MarketsPREMIUM

SA assets still present opportunities despite gloomy economic outlook

Reserve Bank calculates that recent power outages will knock off up to two percentage points from growth in 2023

Picture: 123RF
Picture: 123RF

SA assets still present opportunities for investors despite the country’s energy crisis because many companies have for years learnt to operate in a low-growth and business-unfriendly environment, analysts say.

The SA Reserve Bank estimates that recent high-level rolling power outages will deduct as much as two  percentage points from economic growth in 2023.

On Tuesday, the IMF revised its global economic growth forecast upwards for the year, in line with improving sentiment over the 2023 economic outlook. However, for SA, its economic outlook has dimmed as power outages worsen.

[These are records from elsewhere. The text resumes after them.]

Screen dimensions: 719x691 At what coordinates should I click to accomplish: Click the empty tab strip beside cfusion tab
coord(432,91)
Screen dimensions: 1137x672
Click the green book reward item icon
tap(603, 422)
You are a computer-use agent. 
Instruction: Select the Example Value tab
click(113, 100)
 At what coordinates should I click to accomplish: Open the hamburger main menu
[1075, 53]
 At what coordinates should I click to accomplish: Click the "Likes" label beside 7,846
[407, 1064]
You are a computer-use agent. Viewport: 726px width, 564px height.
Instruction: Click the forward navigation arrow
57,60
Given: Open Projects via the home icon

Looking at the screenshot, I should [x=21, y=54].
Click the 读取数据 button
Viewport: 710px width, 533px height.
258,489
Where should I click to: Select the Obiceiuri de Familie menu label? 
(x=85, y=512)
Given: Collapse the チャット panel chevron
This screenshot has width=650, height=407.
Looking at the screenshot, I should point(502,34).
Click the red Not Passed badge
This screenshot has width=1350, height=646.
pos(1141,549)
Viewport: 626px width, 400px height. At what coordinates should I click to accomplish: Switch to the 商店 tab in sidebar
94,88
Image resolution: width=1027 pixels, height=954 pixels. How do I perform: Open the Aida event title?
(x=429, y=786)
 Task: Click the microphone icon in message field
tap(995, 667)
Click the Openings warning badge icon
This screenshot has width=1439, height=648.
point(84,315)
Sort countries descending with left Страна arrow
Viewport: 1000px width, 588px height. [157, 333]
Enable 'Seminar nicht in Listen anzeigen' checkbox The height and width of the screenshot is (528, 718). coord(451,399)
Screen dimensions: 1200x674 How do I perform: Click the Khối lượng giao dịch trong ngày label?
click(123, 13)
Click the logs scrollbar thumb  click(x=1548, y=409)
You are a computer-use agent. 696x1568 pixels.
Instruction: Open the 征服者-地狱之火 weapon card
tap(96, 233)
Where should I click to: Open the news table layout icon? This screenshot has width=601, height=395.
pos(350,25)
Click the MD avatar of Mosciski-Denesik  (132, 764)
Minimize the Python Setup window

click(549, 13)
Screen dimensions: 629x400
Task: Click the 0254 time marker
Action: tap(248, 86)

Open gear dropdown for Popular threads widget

For local businesses, the most difficult thing to quantify is the investment that does not take place and jobs that are not created due to persistent load-shedding because firms lose confidence in the future, said Izak Odendaal, an investment strategist at Old Mutual Wealth.

“However, one benefit of 15 years of load-shedding is that many businesses are now used to operating in this difficult environment,” said Odendaal.

Herman van Papendorp, head of investment research and asset allocation at Momentum Investments, said it has to be borne in mind that SA’s financial markets are largely dependent on the prevailing sentiment and trends in world markets, which is particularly the case for the equity market. 

“Only 30%-40% of the aggregated operating performance of all the companies on the JSE comes from SA and is therefore linked to the performance of the economy.

“In essence, a large part of the SA equity market is not a pure reflection of the SA economy. Only for the companies that solely or predominantly operate in SA would local economic realities matter,” said Van Papendorp. 

“And many of these companies have for years had to operate in a low-growth and business-unfriendly environment and have learnt to work around these negativities.”

JSE record

The JSE reached a record high in January as investors priced in slower interest rate hikes from the US Federal Reserve amid evidence of softening inflation in that country and the opening of the Chinese economy after severe Covid-related lockdowns. China is SA’s biggest trading partner for commodities, which will boost the local and global economy.

Chantal Marx, head of investment research at FNB Wealth and Investments, said the reason SA assets still look attractive is the price, and she sees value in both stocks and bonds in the long term.

According to Marx, growth is going to be hard to come by and “this is why we are more likely to back defensive stocks right now”. 

In terms of stock and sector specifics, Marx said they are still positive on financials, particularly the banks, while defensive retail stocks such as Shoprite and Mr Price are preferred.

Among the defensive industrials, Marx favours Bidvest. In healthcare, she fancies Life Healthcare will come out on top. “Some of the unloved rand hedges also have a pretty decent cash return profile — Mondi and British American Tobacco.”

For PSG Asset Management, a sweet spot has been the mid-cap sector which, according to Dirk Jooste, a PSG Asset Management fund manager, has been largely ignored when looking at analyst coverage and representation in mainstream portfolios. “Companies like the JSE, AECI and Sun International present a good opportunity,” said Jooste.

With global sentiment improving compared with much of 2022, more risky asset classes — such as equities and bonds in emerging markets like SA — are set to benefit significantly, as has been the case with the JSE trading around records highs of above 80,000 points so far in the new year.

“The cheap valuations of SA equities and bonds, both relative to their respective histories as well as relative to international equities and bonds, provide a major fillip for the returns of these SA assets,” said Van Papendorp. “This, for instance, caused a strong performance from SA equities and bonds in the last four months. 

“The excellent value currently available in SA equities should be beneficial to the asset class during times of possible declines in international equity markets, but even more so during subsequent recoveries when global risk appetite rises again,” he said.

Odendaal said SA bonds and equities remain cheap, precisely because the market is discounting load-shedding and the other problems we are all too familiar with. “To unlock this value does not require that everything suddenly becomes well, simply that reality turns out to be somewhat less bad than feared and already priced in.

“There is still merit in a diversified approach that includes lots of rand-hedge and global exposure, but also makes full use of local opportunities,” said Odendaal.